Fyns Hoved is a bight of northeastern Funen, Denmark, curving south to form the approach to Odense Fjord. It is the northernmost point of Hindsholm and is thus Funen's northernmost point, dividing the Kattegat and the Great Belt. The eastern side of the bight between Fyns Hoved and Skoven, 5.5 m to the south, is irregular, with a beach and hills behind it, and to the south of the bight is a small, shallow bay, Korshavn Bay, with the Korshavn Light in the vicinity. The bay is a natural harbour used by many yachtsmen.

Fyns Hoved is located in the dry Great Belt region, where rainfall is about 450 mm per year compared to the national average of 650 mm per year. This makes it hospitable to plants that are more common in the dry areas of southern Europe.

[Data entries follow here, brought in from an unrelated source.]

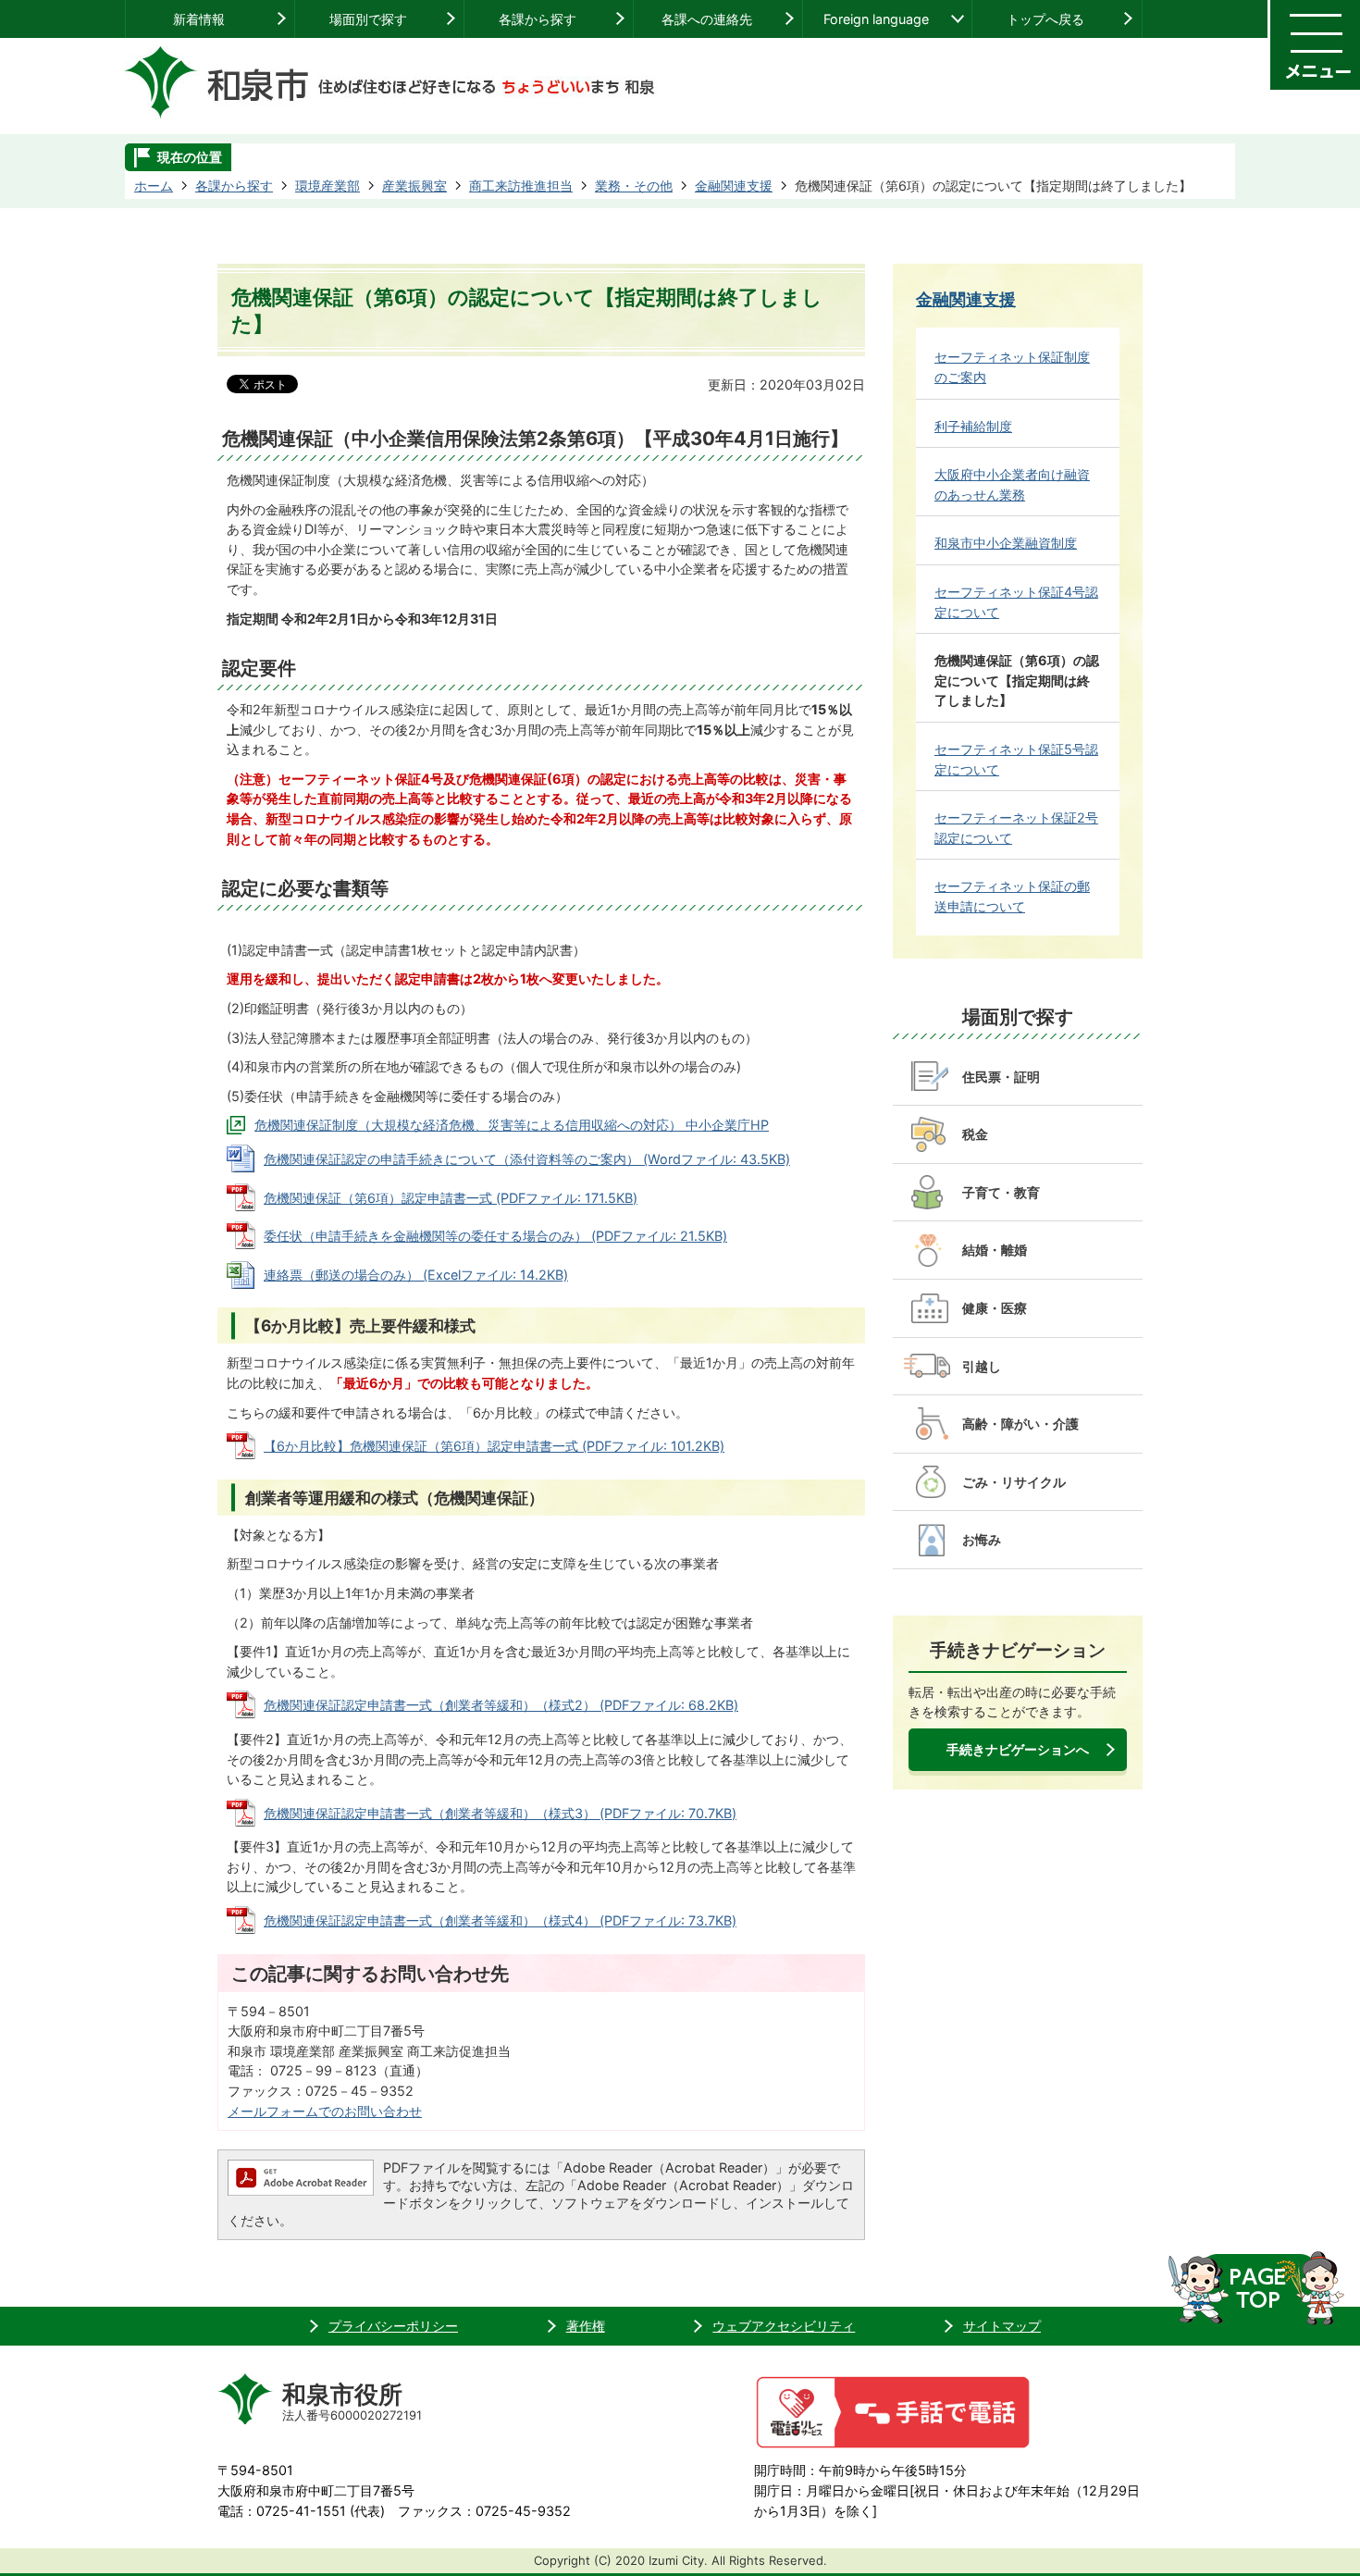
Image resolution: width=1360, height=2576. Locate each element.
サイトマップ (1002, 2326)
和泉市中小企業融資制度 (1005, 543)
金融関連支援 (734, 185)
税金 (975, 1134)
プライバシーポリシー (393, 2326)
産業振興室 (414, 185)
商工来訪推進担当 (521, 185)
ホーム (153, 185)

The area is frequented by many shore birds and is also a resting place for migrating birds, and harbour porpoises can be seen offshore. Numerous artists such as Theodor Philipsen, Johannes Larsen and Fritz Syberg have found inspiration in the light and the scenery.

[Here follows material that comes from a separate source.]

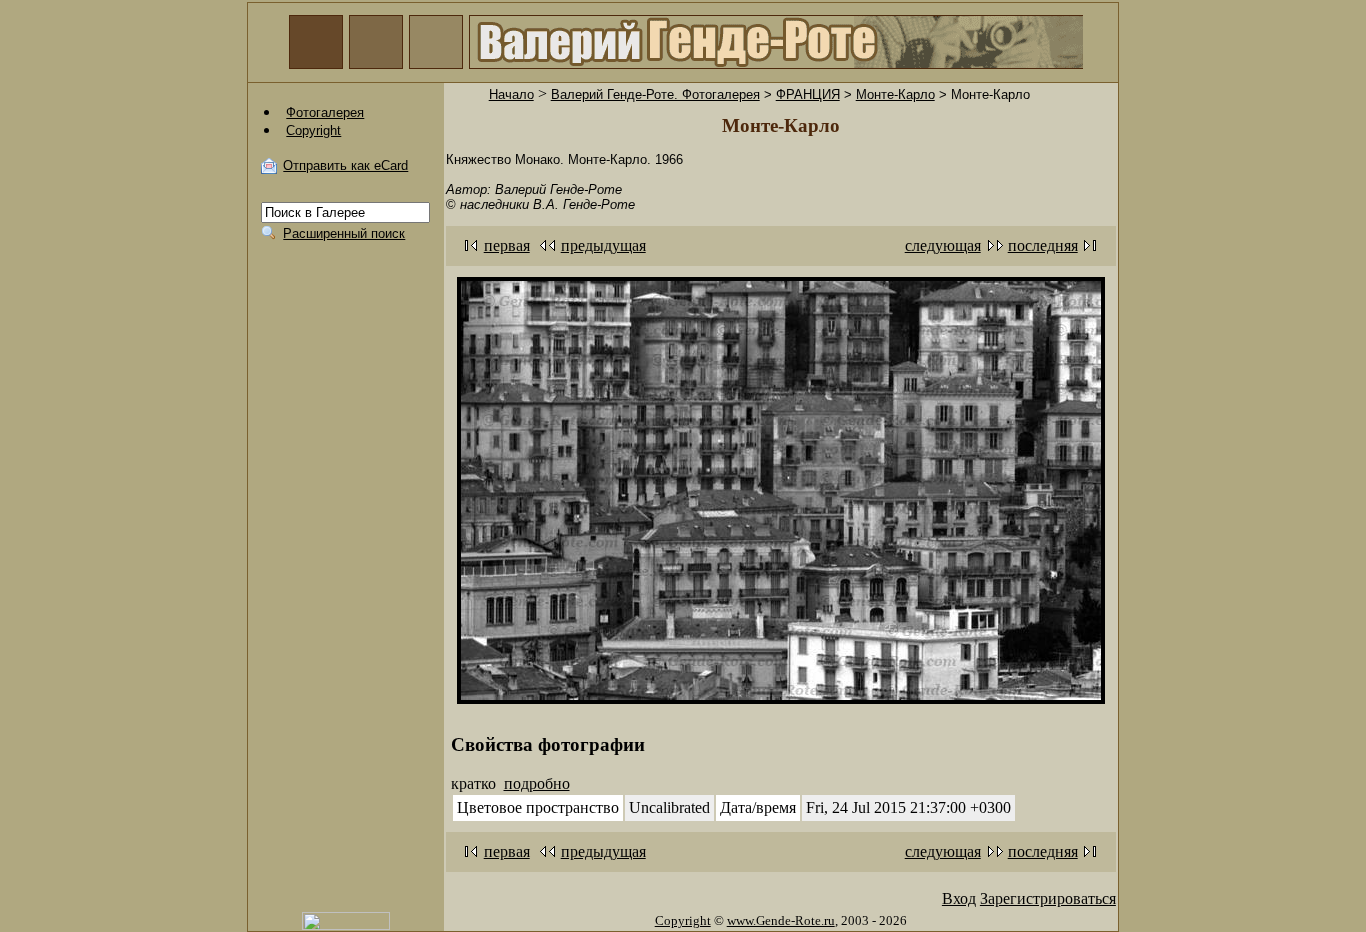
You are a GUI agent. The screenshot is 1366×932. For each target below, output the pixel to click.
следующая (943, 245)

There are many stone walls in the area; these date back to 1810, when the seven farmers in the village of Nordskov decided to divide the area between them so that they would each have one northern and one southern strip of land. The seven cottagers had to content themselves with sharing one strip.

During the German occupation, barracks, a radar installation and artillery on Fyns Hoved guarded the entrance to the Great Belt.